• Collected data entries
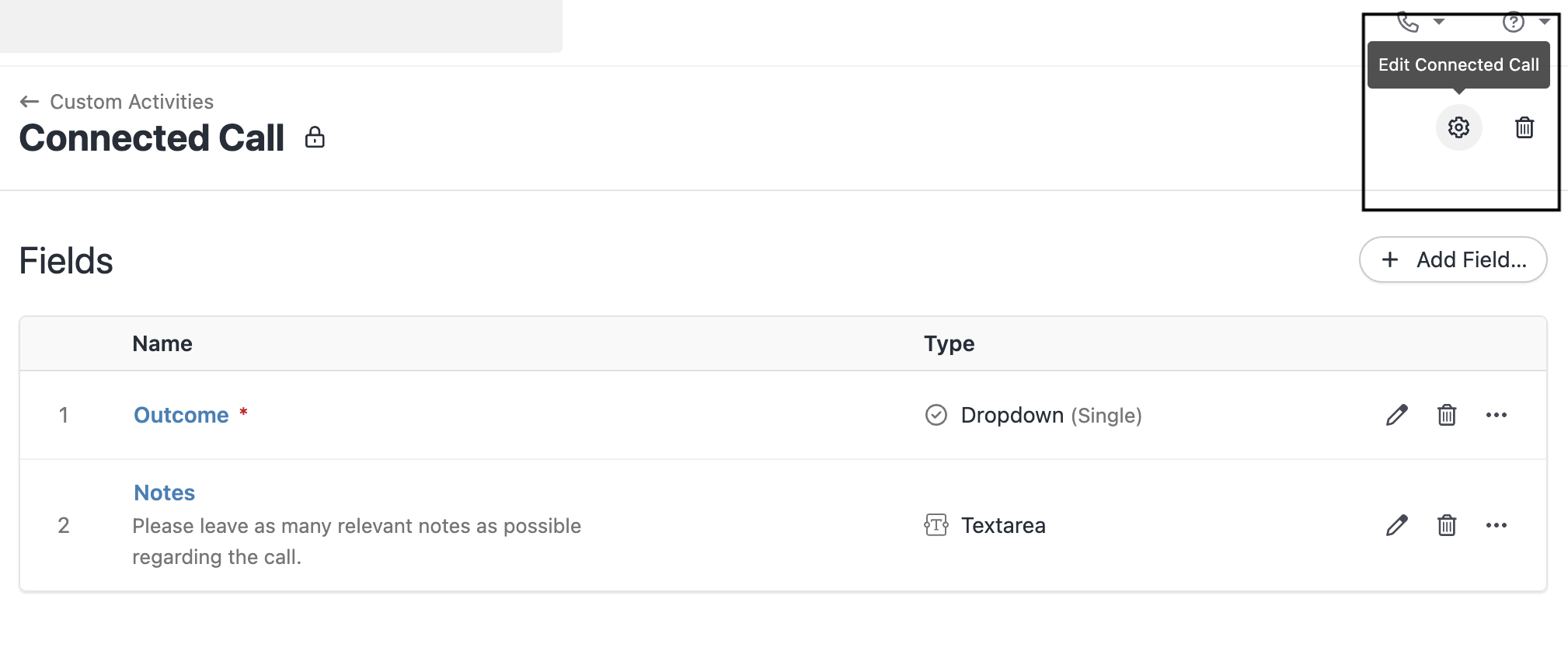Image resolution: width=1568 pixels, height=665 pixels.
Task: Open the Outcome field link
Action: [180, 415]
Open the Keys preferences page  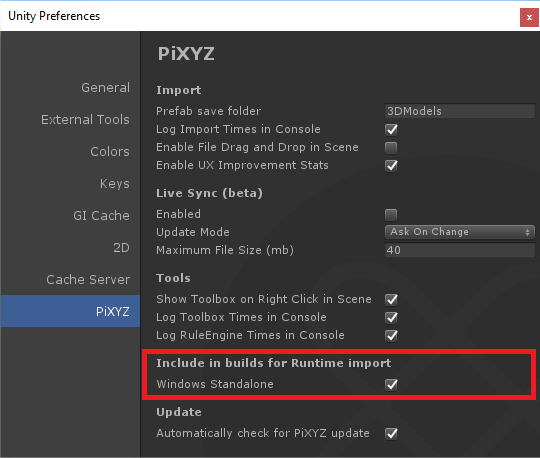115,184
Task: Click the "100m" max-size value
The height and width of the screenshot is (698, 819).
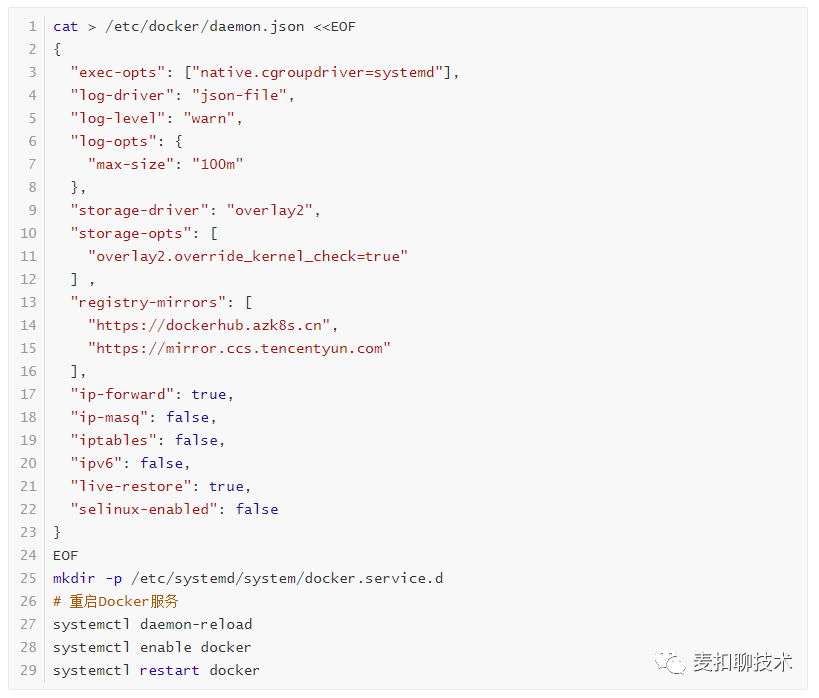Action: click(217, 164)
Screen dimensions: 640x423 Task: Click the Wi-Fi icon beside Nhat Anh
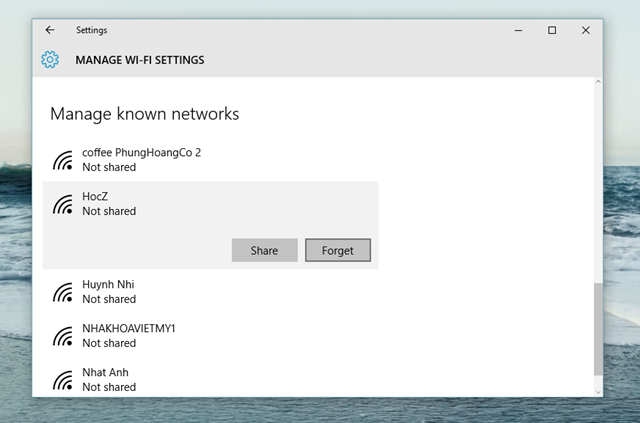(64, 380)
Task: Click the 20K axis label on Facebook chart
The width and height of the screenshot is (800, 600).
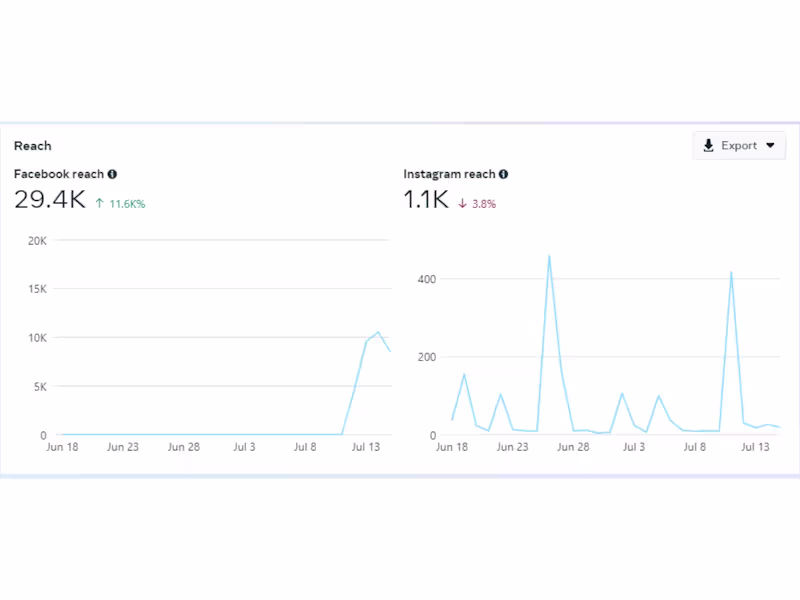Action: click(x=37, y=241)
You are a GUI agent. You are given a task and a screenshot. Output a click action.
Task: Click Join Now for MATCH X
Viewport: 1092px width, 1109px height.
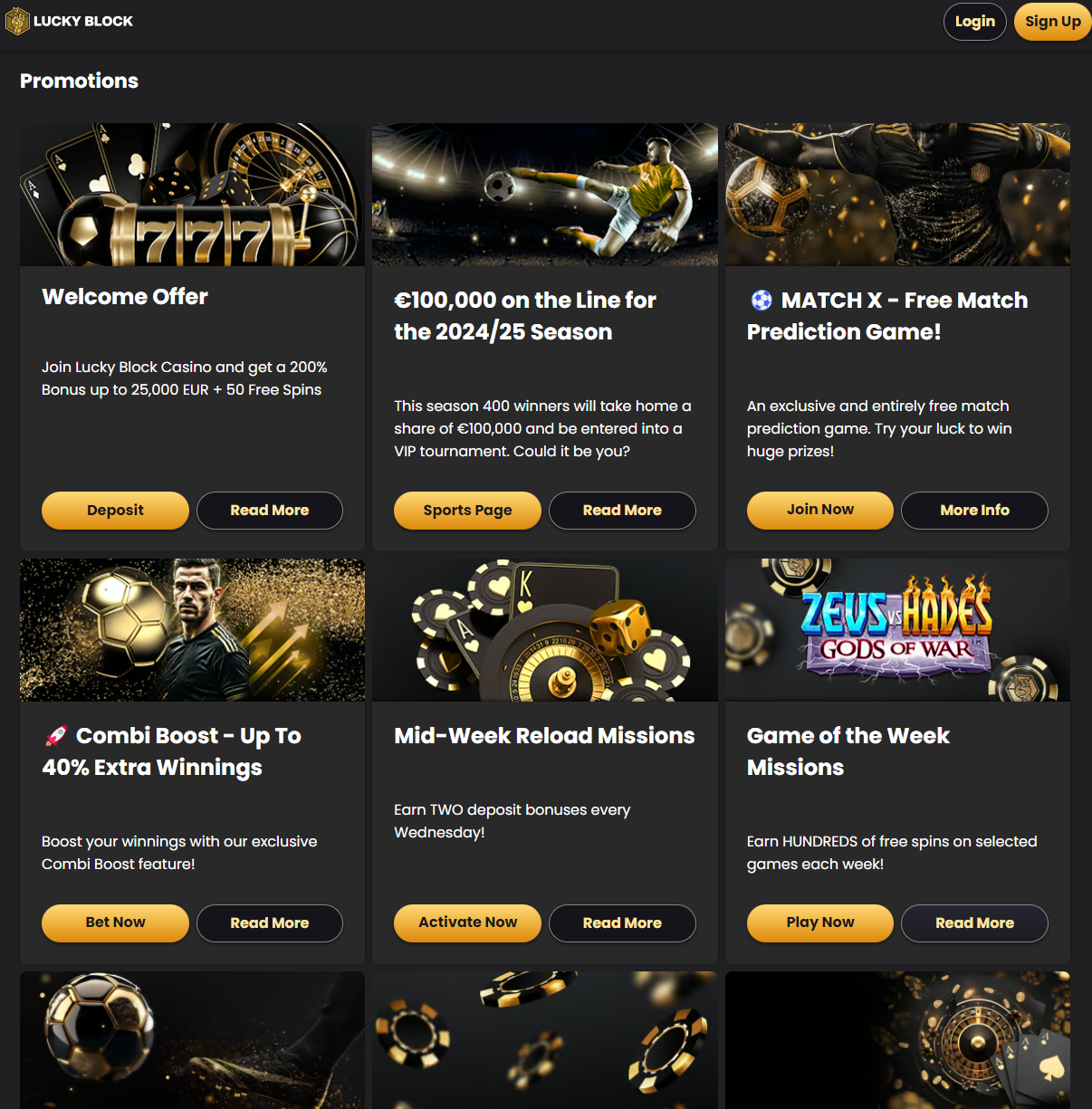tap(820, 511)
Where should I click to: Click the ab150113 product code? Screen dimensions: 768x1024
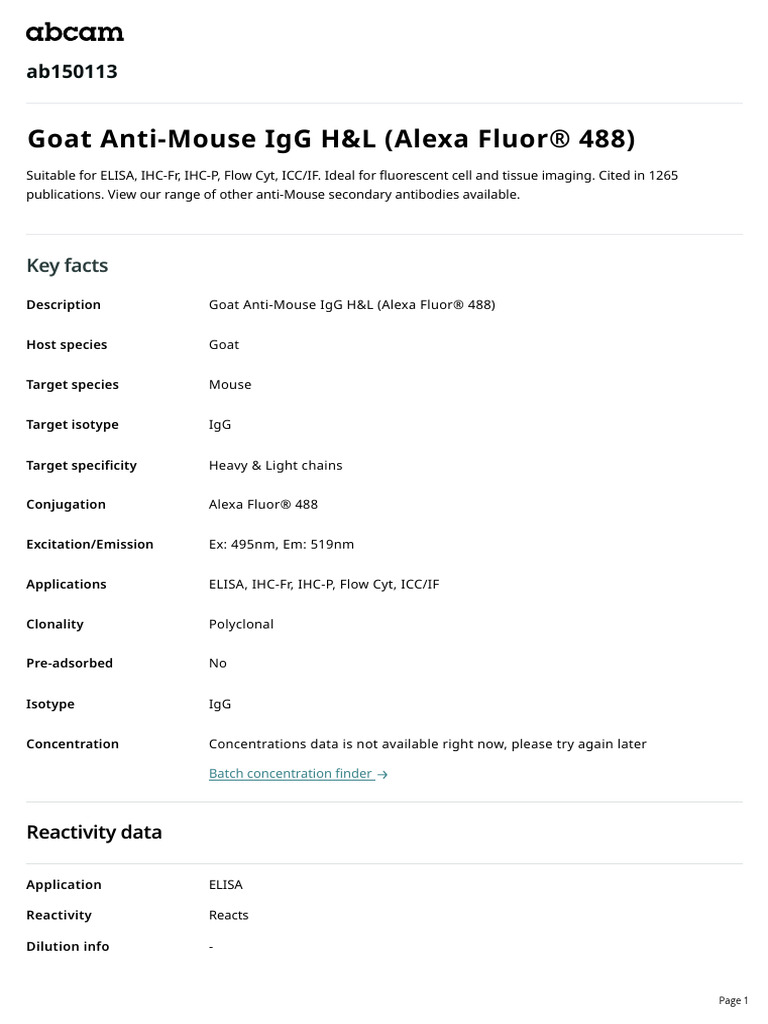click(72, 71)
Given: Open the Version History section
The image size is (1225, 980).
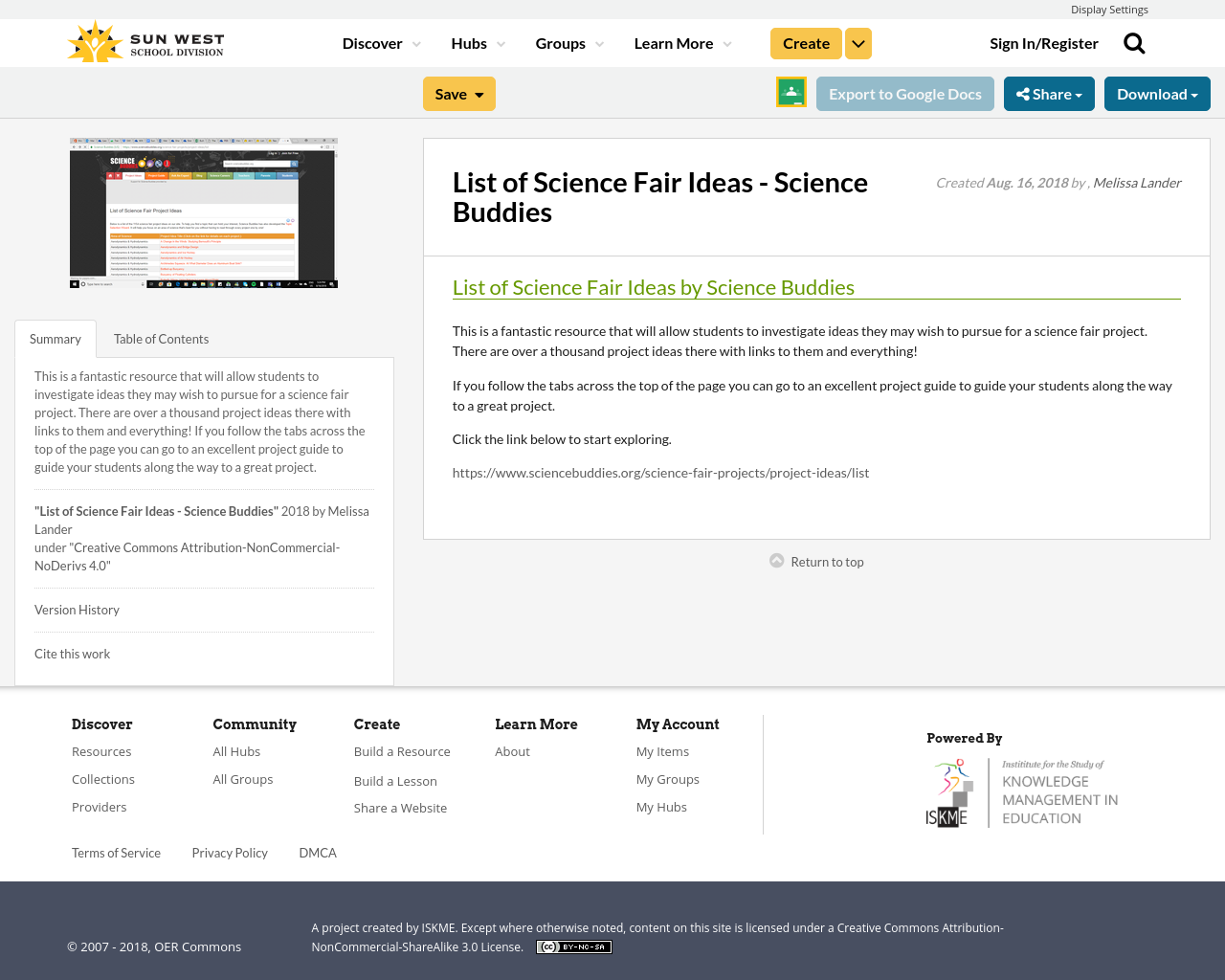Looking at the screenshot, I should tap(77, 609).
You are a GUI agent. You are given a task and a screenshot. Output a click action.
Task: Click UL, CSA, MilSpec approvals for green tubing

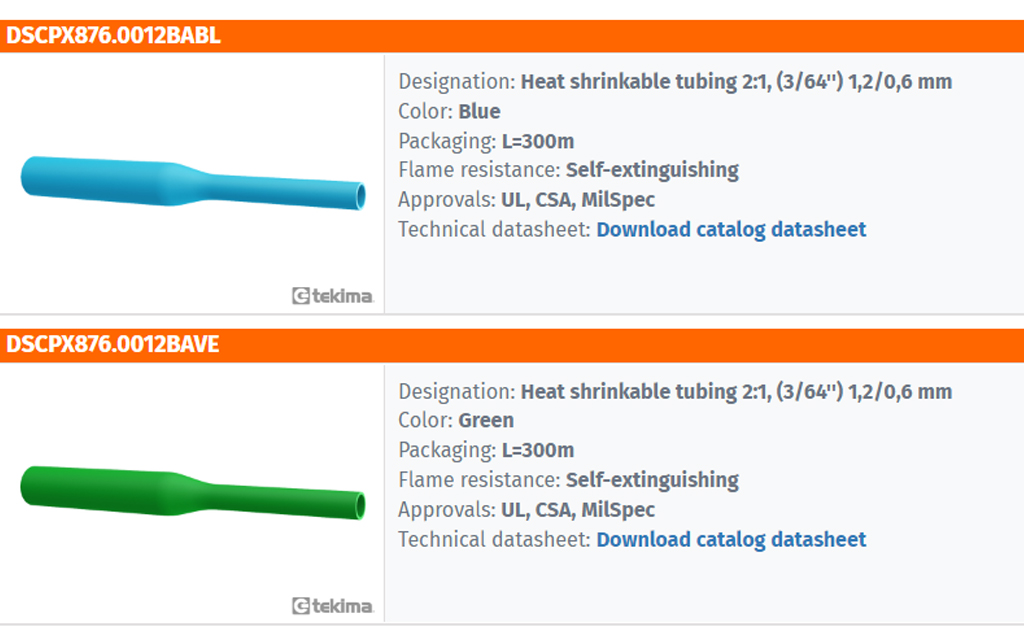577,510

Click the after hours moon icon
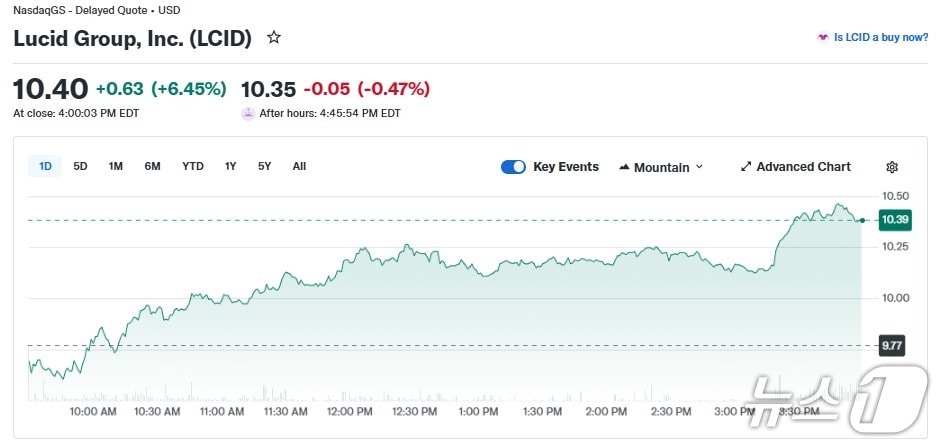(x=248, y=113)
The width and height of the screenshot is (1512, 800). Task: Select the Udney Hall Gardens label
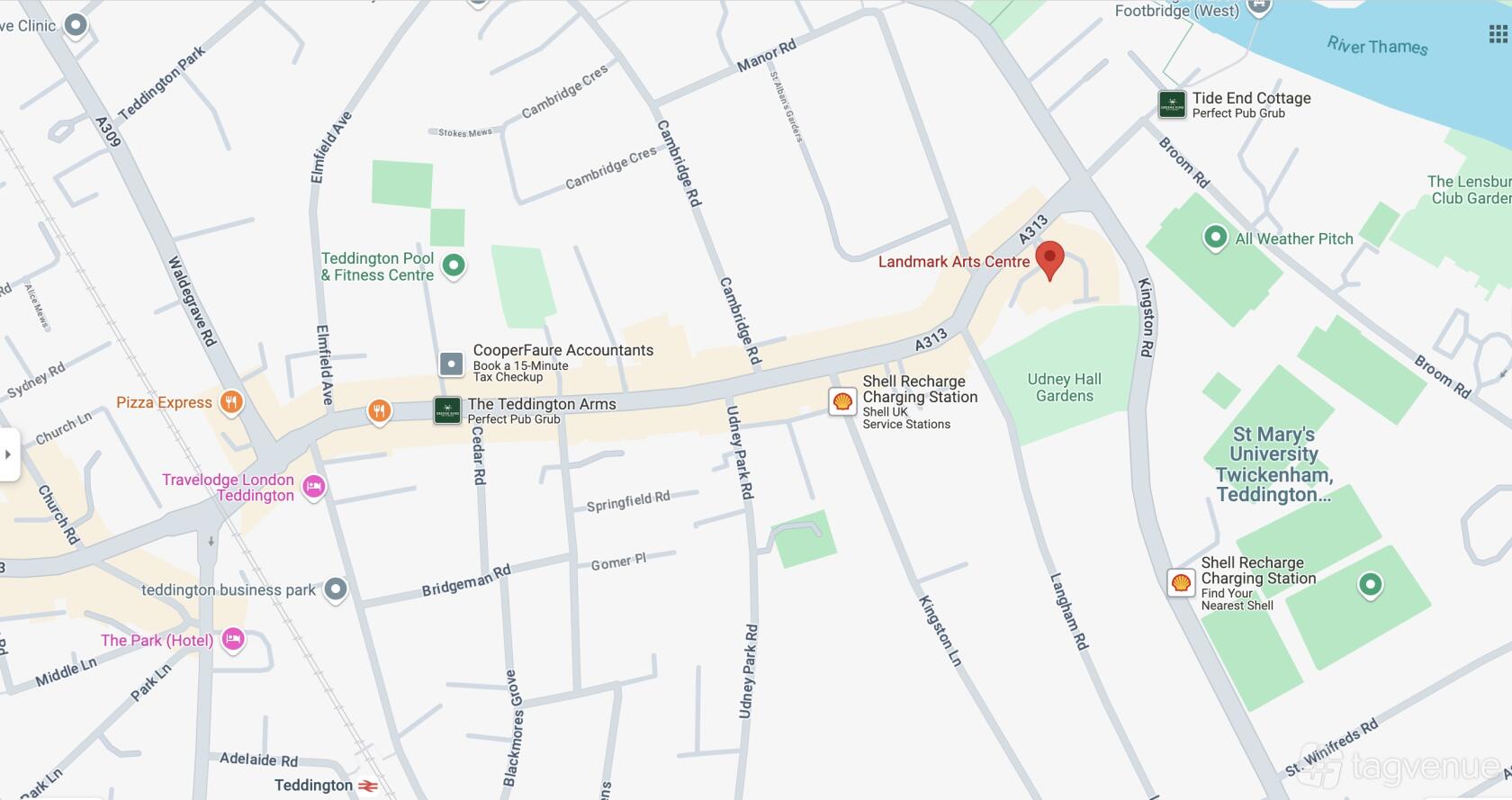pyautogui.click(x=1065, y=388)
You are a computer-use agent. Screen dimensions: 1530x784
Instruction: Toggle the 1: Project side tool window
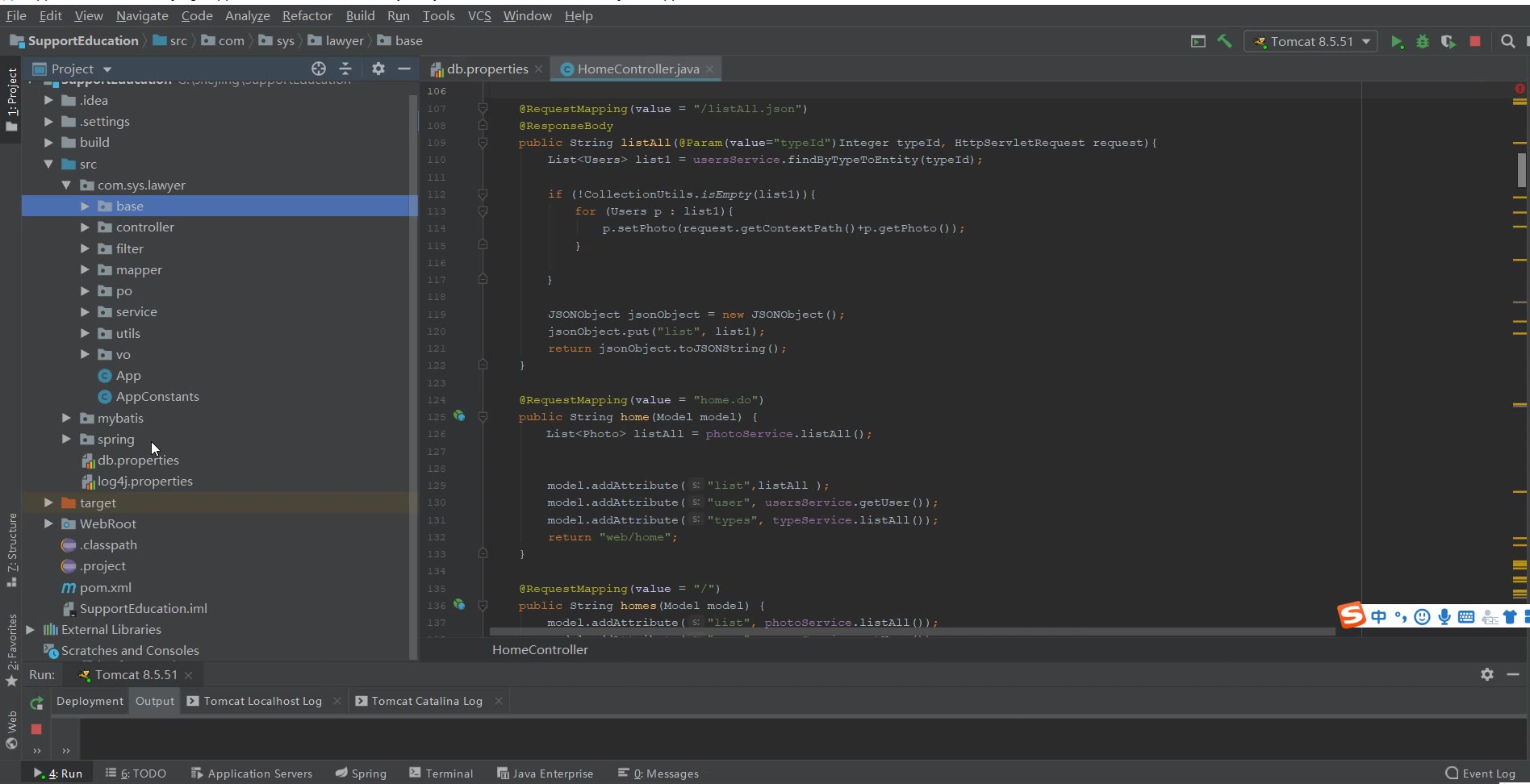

• Exercise directions
Please reproduce, word for word, only the lines from the line that holds "Viewport: 1092px width, 1109px height." through the final line of the entries above, omitting any pictures.

• Solution
Viewport: 1092px width, 1109px height.
tap(820, 511)
Where should I click to: Click the ab150113 product code? Screen dimensions: 768x1024
click(72, 71)
Given: Open the Version History section
The image size is (1225, 980).
Looking at the screenshot, I should tap(77, 609).
You are a GUI agent. You are given a task and a screenshot. Output a click action.
Task: Click UL, CSA, MilSpec approvals for green tubing

577,510

Click the after hours moon icon
(x=248, y=113)
The width and height of the screenshot is (1512, 800). Task: Select the Udney Hall Gardens label
pyautogui.click(x=1065, y=388)
You are a computer-use agent. Screen dimensions: 1530x784
Instruction: Toggle the 1: Project side tool window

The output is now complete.